Does Fame Last? The Stock vs. Flow of Greatness

In academics, if you accomplish one great thing you will always be remembered (think of the Coase thm, coase conjecture). Academics know that they are judged on their best past work (the stock). Unfortunately for Bryan Clay, sports does not appear to work this way. As you may recall, he won the 2008 Decathlon Gold Medal in Beijing. Yes he was on the cover of the Wheaties box but he has not pulled a Bruce Jenner. The New York Times claims that his Twitter site gets 1000 times fewer visitors than Oprah or Ashton Kutcher. Is that fair?

This raises a slightly interesting point. In sports, we expect to be pulsed. We see "kobe Bryant" quite often on TV showing us new amazing feats. So as guys retire such as Michael Jordan, does our memory of their greatness fade and thus their fame fades? Now a composition effect would say yes because my son (the new generation) never saw MJ play and the old forget what they saw.

This Bryan Clay did an amazing thing in Beijing but it looks like he won't be able to harness a very good life income (a flow of payments) from his past achievement. Why can academics harness this better than athletes? Prestige, learning spillovers?

Monday, June 01, 2009

My Texas NPR Debut at 11am PST tomorrow on "Green Jobs"
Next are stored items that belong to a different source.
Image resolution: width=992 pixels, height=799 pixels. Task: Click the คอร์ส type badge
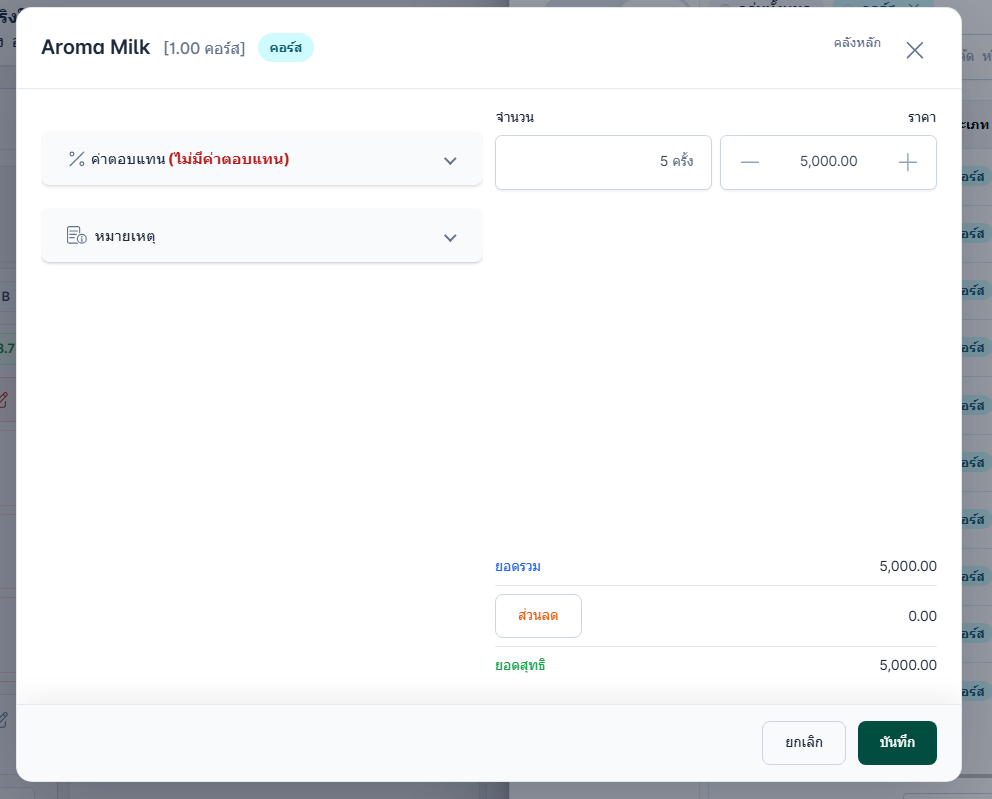click(x=285, y=47)
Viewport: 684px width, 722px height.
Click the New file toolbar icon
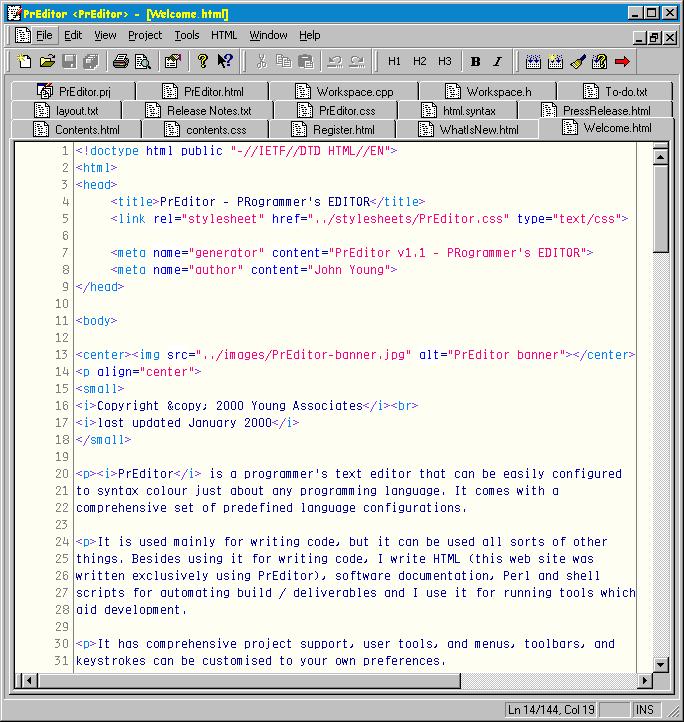coord(25,61)
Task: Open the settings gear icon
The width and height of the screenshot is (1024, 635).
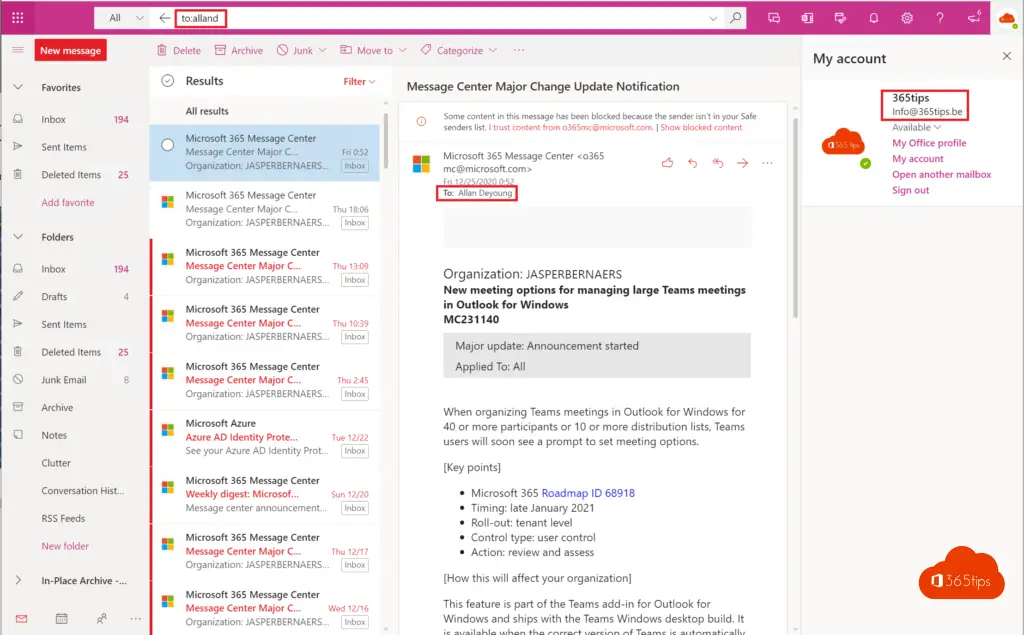Action: point(907,18)
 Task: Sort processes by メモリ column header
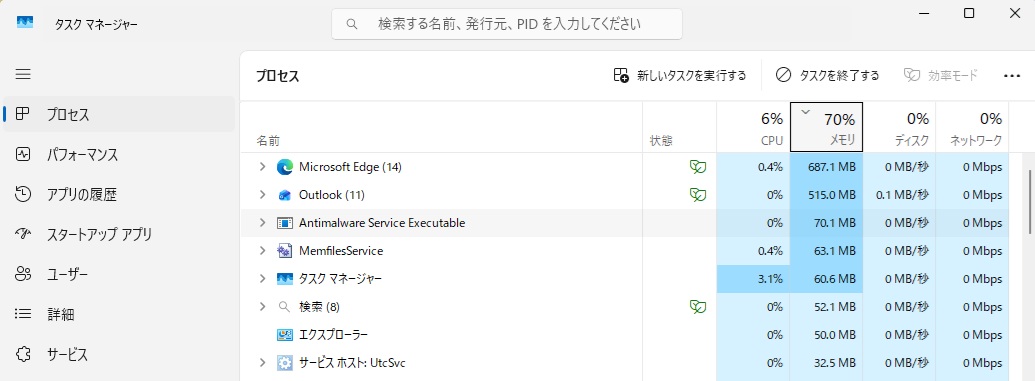[x=826, y=127]
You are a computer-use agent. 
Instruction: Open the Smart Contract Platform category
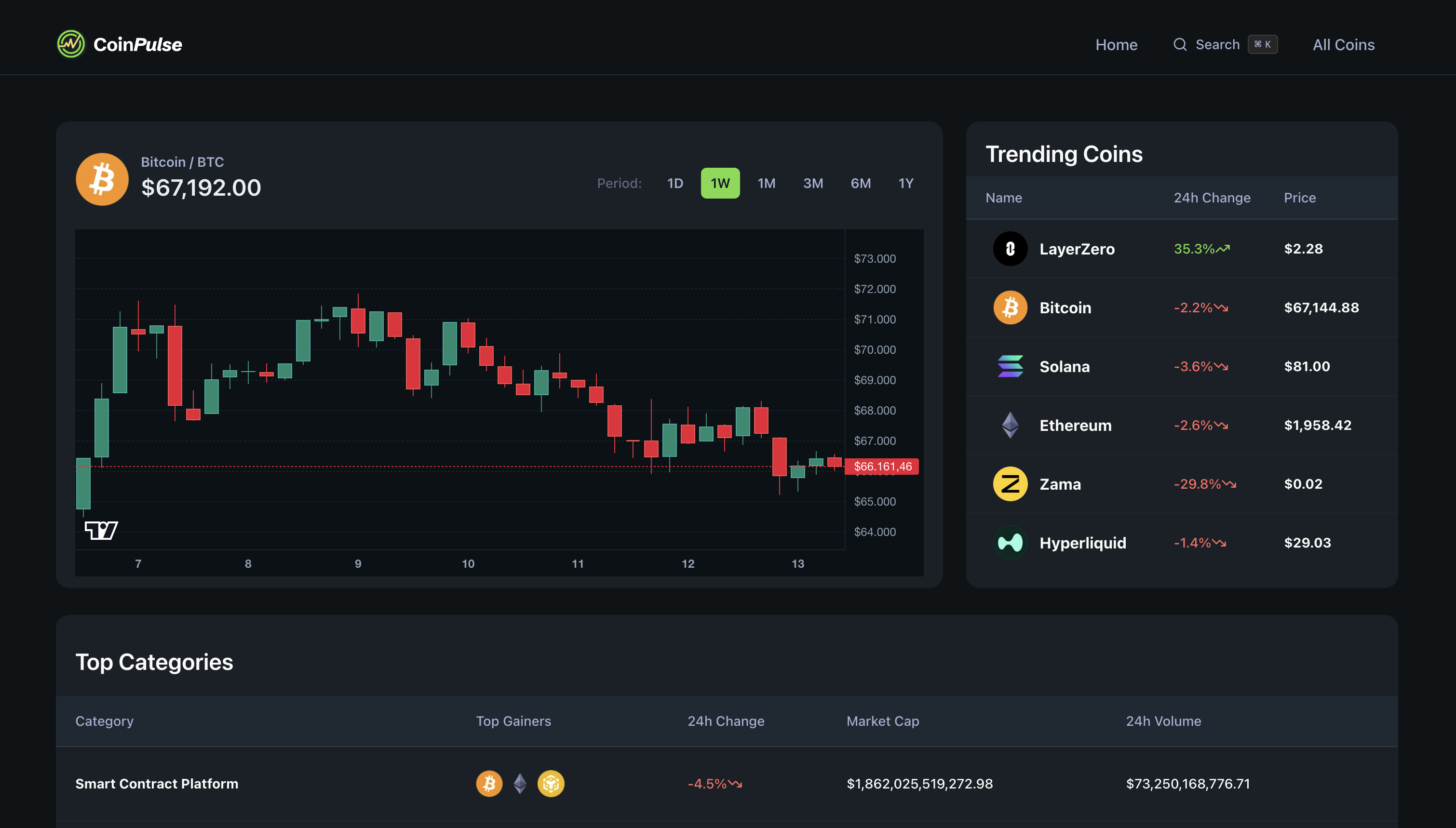157,784

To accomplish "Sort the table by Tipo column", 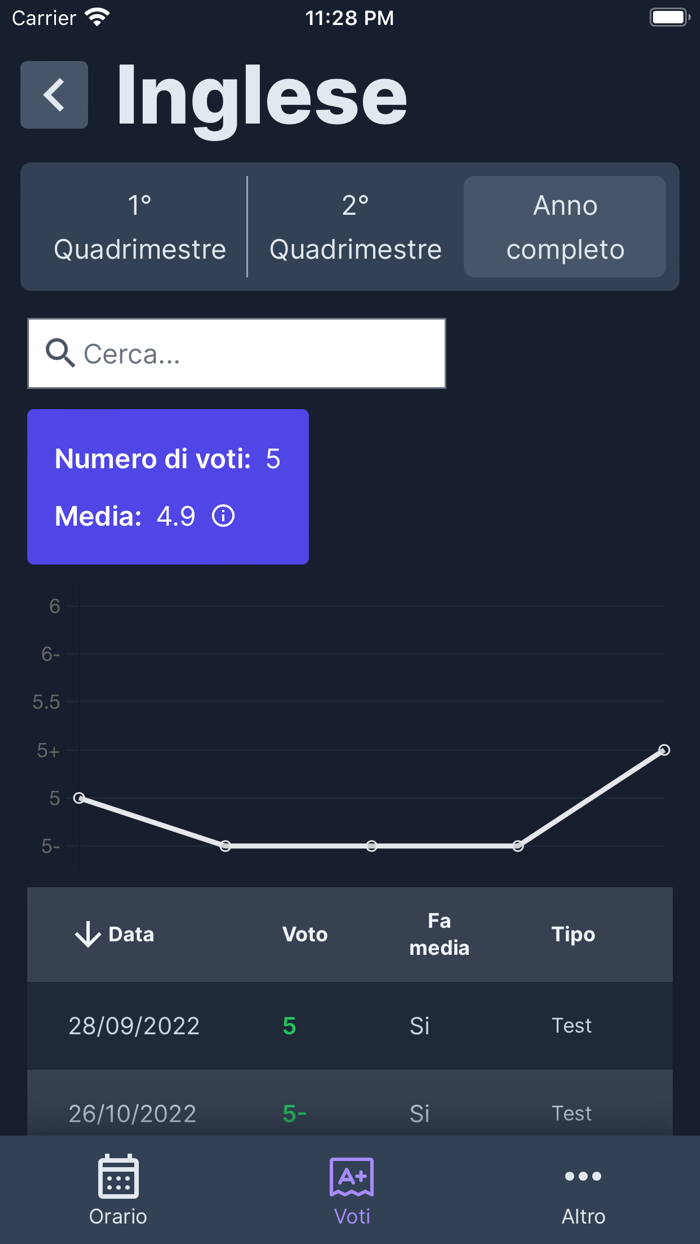I will pyautogui.click(x=573, y=934).
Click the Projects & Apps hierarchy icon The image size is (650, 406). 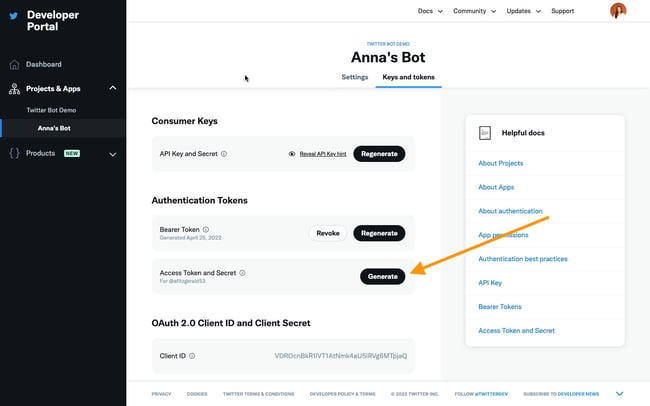point(14,88)
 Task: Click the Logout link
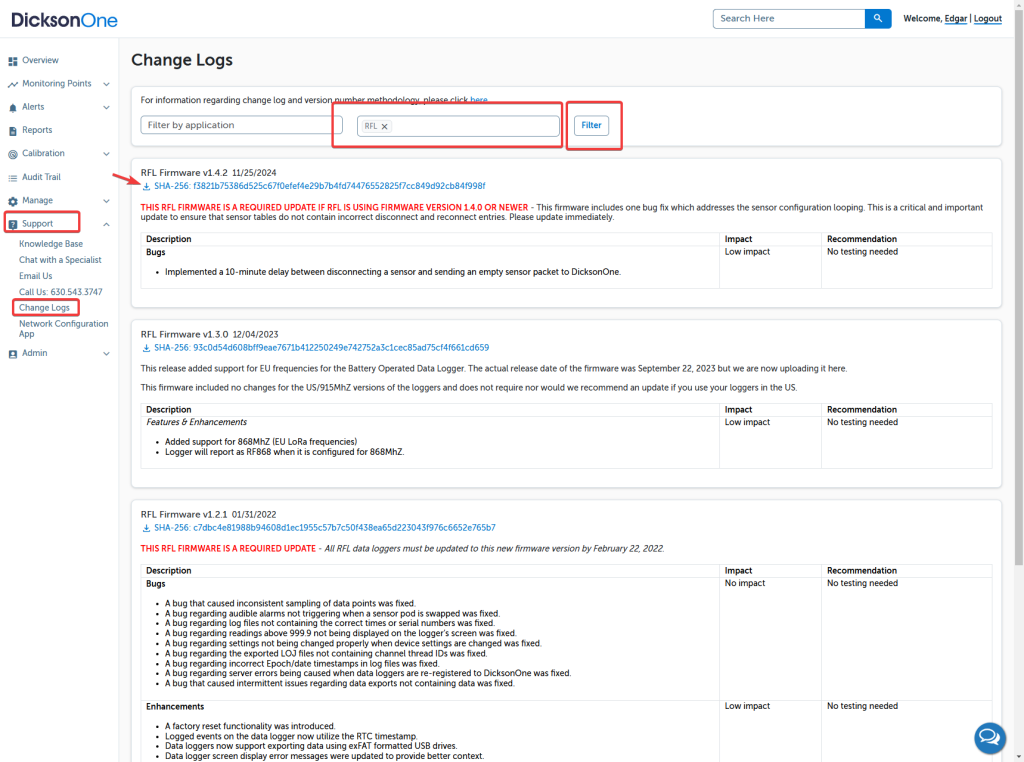pyautogui.click(x=987, y=19)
"This is Matthew from Los Angeles. I'm a long time listener, first time caller. I'd like to ask Prof. Kahn a question. Why are you trying to pick a fight with Van Jones?" Well, I would prefer to battle Van Halen but Van Jones is now a bigger draw.

A fundamental issue in public policy is whether there exist any "double dividends" where through one policy you can achieve two distinct goals. Through encouraging a public push for "green jobs" can we significantly increase energy efficiency and reduce urban minority unemployment? I hope this is the case but there are still a few open questions. I will be discussing some of these tomorrow on My Texas NPR Radio Tomorrow at 11am PST .

While economists have been typically pessimistic about the cost-effectiveness of job training programs, an optimistic Obama worldview is that under-employed adults can be trained in construction so that they can be part of a domestic green army who will retrofit our energy inefficient buildings and homes and can install the millions of new solar panels and wind turbines that will soon generate our power in a carbon regulated economy.

I like this vision but I wonder if it is right. In my preferred vision, private sector firms will be incentivized by carbon pricing to take a second look at whether they are consuming too much energy. My concern is that the Obama Team will justify a large public sector employment growth in the name of increasing energy efficiency.

What is the optimal size of the public employment sector? This paper has informed my thinking.

Urban Growth and Climate Change

Interested in how city growth affects greenhouse gas production? Interested in how different cities will cope with inevitable climate change? Please read my New Kahn paper . This is part of a larger research project that I will roll out in fall 2009.